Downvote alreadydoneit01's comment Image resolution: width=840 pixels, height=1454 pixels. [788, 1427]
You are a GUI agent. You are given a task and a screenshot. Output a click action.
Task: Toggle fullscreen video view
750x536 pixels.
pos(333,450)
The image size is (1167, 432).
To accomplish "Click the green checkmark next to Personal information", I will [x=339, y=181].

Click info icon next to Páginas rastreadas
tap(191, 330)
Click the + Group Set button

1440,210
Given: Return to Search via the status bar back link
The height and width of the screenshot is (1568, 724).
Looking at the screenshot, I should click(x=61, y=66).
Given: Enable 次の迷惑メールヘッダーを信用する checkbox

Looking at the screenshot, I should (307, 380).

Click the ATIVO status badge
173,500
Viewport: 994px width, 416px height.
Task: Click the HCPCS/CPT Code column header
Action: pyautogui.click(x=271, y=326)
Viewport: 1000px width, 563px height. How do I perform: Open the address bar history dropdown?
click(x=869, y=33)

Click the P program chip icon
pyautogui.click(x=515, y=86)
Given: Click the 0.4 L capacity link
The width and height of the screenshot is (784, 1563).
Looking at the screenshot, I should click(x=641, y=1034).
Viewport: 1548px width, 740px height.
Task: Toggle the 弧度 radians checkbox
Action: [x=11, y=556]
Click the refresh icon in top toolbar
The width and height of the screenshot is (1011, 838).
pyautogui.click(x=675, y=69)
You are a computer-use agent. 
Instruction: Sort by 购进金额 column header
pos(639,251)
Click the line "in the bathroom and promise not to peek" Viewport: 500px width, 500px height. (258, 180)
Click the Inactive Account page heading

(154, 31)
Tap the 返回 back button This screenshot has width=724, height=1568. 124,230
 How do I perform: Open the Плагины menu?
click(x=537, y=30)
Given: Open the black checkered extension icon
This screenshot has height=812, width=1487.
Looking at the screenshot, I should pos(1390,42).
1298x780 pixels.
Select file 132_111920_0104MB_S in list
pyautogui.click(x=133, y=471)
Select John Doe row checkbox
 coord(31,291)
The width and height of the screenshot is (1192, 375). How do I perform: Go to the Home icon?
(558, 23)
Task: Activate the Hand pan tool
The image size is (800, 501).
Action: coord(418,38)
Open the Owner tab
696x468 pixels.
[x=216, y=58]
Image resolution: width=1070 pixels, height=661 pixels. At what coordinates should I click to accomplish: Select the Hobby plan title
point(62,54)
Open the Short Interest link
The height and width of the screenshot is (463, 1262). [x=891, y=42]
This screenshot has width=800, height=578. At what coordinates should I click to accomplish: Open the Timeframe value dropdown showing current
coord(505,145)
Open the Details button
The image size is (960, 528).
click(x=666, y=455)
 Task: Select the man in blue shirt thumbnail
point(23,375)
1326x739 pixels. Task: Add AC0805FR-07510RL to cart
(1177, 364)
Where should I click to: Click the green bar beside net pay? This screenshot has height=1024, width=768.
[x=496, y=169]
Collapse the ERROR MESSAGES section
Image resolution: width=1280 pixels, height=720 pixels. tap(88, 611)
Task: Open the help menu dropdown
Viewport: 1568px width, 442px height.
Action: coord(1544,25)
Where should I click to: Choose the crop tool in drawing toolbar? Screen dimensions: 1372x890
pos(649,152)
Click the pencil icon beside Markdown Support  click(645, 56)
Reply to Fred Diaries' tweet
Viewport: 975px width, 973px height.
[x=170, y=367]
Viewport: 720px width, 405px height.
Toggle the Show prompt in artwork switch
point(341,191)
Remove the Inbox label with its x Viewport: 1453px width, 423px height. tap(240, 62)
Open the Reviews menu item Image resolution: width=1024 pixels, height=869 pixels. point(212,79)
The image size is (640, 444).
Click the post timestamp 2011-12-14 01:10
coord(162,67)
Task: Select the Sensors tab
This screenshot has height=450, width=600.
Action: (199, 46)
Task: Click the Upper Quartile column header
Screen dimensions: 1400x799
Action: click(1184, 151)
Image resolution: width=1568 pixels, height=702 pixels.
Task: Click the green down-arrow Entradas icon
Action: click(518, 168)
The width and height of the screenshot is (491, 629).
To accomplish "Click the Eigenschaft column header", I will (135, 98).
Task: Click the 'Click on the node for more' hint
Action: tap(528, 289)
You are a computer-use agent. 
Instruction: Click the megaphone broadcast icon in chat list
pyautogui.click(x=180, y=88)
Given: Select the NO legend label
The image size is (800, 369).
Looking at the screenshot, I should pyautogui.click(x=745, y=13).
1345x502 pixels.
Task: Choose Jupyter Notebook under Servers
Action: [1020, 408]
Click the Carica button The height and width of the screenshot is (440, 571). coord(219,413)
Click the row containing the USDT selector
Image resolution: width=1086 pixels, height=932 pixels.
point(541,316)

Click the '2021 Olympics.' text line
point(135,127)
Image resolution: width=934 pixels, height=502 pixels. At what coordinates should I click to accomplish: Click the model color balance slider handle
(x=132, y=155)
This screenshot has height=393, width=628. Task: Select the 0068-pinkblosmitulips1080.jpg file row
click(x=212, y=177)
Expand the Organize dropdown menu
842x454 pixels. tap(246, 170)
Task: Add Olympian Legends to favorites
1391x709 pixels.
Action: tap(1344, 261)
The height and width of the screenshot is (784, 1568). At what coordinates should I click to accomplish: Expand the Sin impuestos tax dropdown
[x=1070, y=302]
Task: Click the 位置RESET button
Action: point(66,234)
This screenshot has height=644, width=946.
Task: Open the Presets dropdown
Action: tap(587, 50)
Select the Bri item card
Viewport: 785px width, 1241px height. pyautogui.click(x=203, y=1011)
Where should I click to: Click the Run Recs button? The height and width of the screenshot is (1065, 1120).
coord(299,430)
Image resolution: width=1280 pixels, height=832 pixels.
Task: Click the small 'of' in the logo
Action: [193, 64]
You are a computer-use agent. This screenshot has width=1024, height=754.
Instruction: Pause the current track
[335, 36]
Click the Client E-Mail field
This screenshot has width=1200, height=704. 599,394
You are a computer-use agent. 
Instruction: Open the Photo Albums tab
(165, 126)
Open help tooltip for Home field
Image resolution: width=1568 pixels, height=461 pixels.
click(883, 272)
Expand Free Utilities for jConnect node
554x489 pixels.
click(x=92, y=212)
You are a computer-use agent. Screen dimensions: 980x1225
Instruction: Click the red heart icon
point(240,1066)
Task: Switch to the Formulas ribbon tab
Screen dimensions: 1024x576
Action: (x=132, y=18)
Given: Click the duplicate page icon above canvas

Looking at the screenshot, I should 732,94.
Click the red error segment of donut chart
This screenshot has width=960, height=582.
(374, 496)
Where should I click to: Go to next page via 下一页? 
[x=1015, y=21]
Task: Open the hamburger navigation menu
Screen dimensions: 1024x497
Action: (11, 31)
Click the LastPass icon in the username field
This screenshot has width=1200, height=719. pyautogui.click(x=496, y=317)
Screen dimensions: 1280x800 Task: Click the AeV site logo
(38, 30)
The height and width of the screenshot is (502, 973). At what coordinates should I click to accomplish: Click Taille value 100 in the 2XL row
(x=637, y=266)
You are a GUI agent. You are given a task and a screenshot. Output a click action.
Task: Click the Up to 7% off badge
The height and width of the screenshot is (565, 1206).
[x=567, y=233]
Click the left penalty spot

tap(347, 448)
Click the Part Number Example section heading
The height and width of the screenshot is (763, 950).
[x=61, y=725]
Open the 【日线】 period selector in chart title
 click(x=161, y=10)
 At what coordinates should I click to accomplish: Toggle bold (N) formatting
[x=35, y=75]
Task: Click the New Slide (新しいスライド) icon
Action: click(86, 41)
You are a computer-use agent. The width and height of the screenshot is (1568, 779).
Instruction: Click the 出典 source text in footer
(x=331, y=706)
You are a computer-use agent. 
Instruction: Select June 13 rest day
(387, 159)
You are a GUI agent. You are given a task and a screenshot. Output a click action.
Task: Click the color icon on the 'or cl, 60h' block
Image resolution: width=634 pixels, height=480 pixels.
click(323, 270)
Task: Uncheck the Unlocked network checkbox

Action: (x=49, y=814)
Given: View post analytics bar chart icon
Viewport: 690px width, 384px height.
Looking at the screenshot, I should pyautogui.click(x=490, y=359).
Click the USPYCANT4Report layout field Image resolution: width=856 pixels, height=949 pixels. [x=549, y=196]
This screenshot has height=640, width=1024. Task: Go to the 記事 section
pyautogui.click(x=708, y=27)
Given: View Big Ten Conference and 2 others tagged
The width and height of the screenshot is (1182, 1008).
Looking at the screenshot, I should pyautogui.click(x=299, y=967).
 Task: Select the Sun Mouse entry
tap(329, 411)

*Task objective:* Exactly one number is the answer: how many lines in the data include the word "back".

*Result of the task:* 2